About this exercise: Reproduce the listing exactly, with no pictures in your copy.

Data:
·····

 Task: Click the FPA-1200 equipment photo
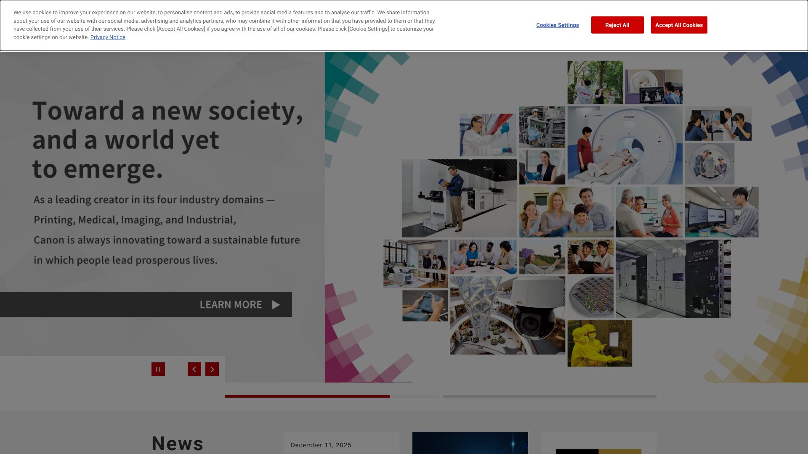pos(673,279)
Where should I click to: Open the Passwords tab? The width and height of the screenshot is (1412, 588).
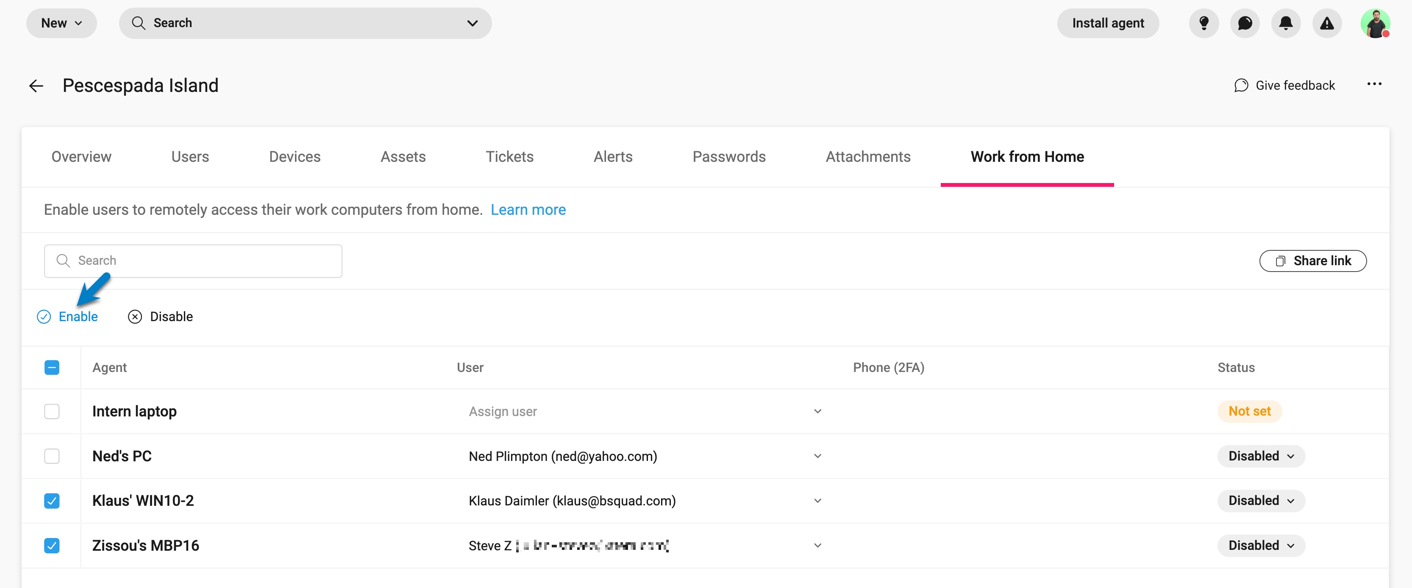tap(729, 157)
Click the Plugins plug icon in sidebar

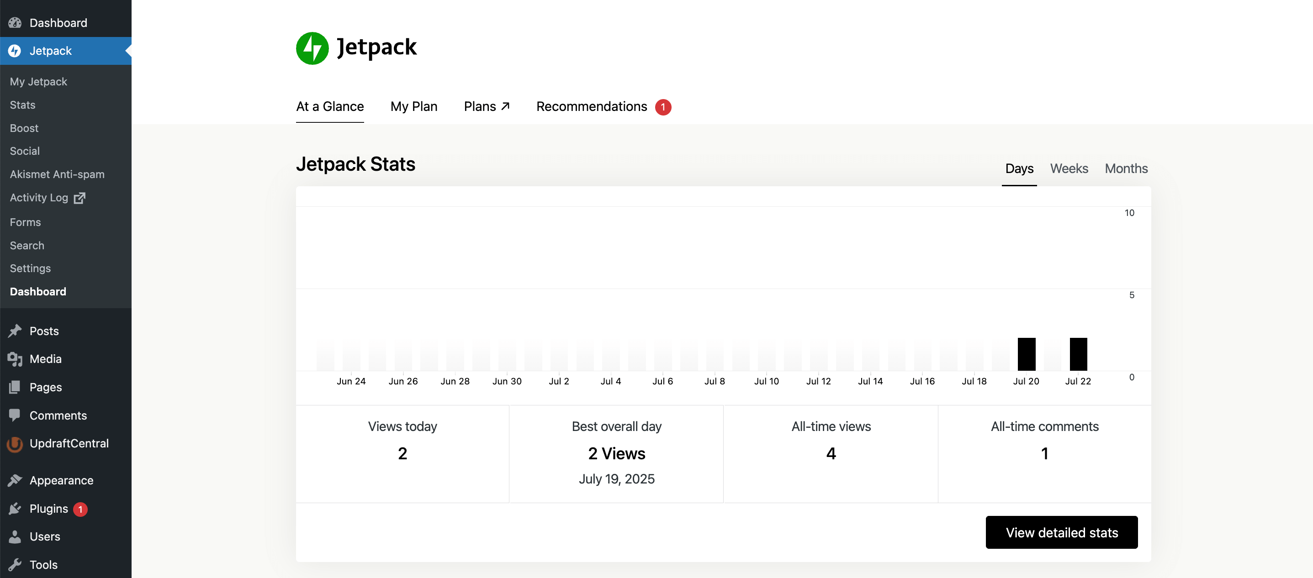click(15, 508)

·····

Answer space:
 Task: Click the FPA-1200 equipment photo
pos(673,279)
Where should I click to: Open the Passwords tab? The width and height of the screenshot is (1412, 588).
tap(729, 157)
Click the Plugins plug icon in sidebar

click(15, 508)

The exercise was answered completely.